**Requirements**
1: In the forum thread about good homeowner stories, what did the homeowner give Magnettica at the end of the two-month addition job?
2: Write the next part of the forum thread about good homeowner stories, picking up after its final post.

# Good homeowners stories?



## Thewoodman (Aug 30, 2006)

Alright guys and gals many times now I have read stories about difficult and picky home owners. And as I read those post I can related to alot of them. 

But then a bad thing starts to happen to me. I become kinda negative thinking of all the hard to deal with customers I have dealt with. 

That is why I started this post. Please tell us about your dream customers,something they did to make your day, how they treated you fair, etc etc etc...

Mark


----------



## BreyerConstruct (May 22, 2006)

Big cups of ice water on a really hot day, and fresh homemade salsa to take home...

~Matt


----------



## reveivl (May 29, 2005)

Cold beer in the hot tub after work and three course meals.

Just came back from that one, he also threw in $100 'travel expenses' when I handed him the invoice.


----------



## Magnettica (Dec 19, 2006)

I had worked on an addition on a house for 2 months and at the end of the job the HO handed me a $100.00 gift certifcate to Home Depot for a job well done.

Another time I said to a HO, "damn, that smells good" and asked her what it was she was cooking. She told me Meatloaf. The next time I did work for her she sent me home with one. It was delicious.

These type customers are few and far between.


----------



## TempestV (Feb 3, 2007)

on the job I'm on now, the homeowner came around the job site and gave everyone cookies.


----------



## dougchips (Apr 23, 2006)

I use to get meatballs for tips all the time, some customers would include sauce. I worked for a sales guy for a while who would tip me with demo stuff. On the last job he wanted to do partial payment in dilldos, I told him the wife would kick me out if I came home with a few hundred dollars in toys instead of cash.

**Dataset section**
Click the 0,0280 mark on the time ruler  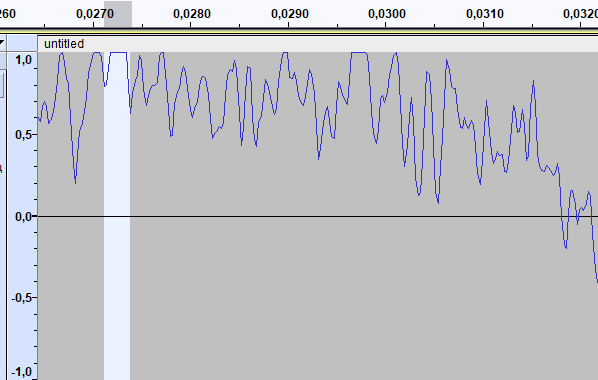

**Task answers**
1: A $100.00 gift certificate to Home Depot for a job well done.

2:
----------



## TempestV (Feb 3, 2007)

my dad had a job that he underbid, and the homeowner found out that he wouldn't be making money, and asked him how much he would have to raise his bid to make money on the job, and paid the new bid amount.


----------



## DeanV (Feb 20, 2006)

On one high end remodel job where the general contractor and his two guys did the trim work and the head guy carried the hammer around and talked on the phone, the 2nd guy tried to tell jokes all day, and the third guys actually did try to work but could not overcome the negative energy of his partners. 

Needless to say, they took forever and where not staying ahead of the painter (me). The homeowners where aware of the hassles I was dealing with working behind Larry, Moe and Curly. I was employed by another painter back then. The homeowners gave me a $200 gift certificate to Gander Mountain and $100 to the nicest Italian restaurant in town.


----------



## WNYcarpenter (Mar 2, 2007)

Just finished a full house remodel with a 20x20 kitchen addition. The owners lived there the entire time and never left! They'd watch TV in the next room and when it got loud, they'd turn the volume up. Come a commercial and the homeowner would walk around and see what we were doing. This went on everyday for 5 months. He was a working man who inherited a large sum of money, though relatively not wealthy.

We were pulling our hair out by the 4th month! The last week of the project he cooked my partner and I breakfast, handed us each $500 cash and thanked us for putting up with him.


----------



## RobertCDF (Aug 18, 2005)

I have had customers send me checks in the mail because I finished early and told them to pay me less. I have had other take me out to eat. I have had others give me cash to take my wife out. I have stayed for dinner before. 

I would have to say I have been blessed with great customers. I have had a couple not so good ones but none real bad.


----------



## woodmagman (Feb 17, 2007)

*Dream customer*

Dream customers, works in a forign oil country on the other side of the world and has left his key for his house with his bank loans officer. I do the work give the loans officer the invoices for progress payments, money is transfered into our account, job complete, final payment made with no hold back. All this on a 40 thousand dollar job over four weeks, never meet the man, only spoke to the loans officer twice. Weird, nice and true....best customer I never meet.


----------



## Edsollen (Oct 30, 2006)

Today customer gave me a gift certificate to Cracker Barrel, my son, and our employee 20$ each. We are almost done with a difficult kitchen remodel.


----------



## mdshunk (Mar 13, 2005)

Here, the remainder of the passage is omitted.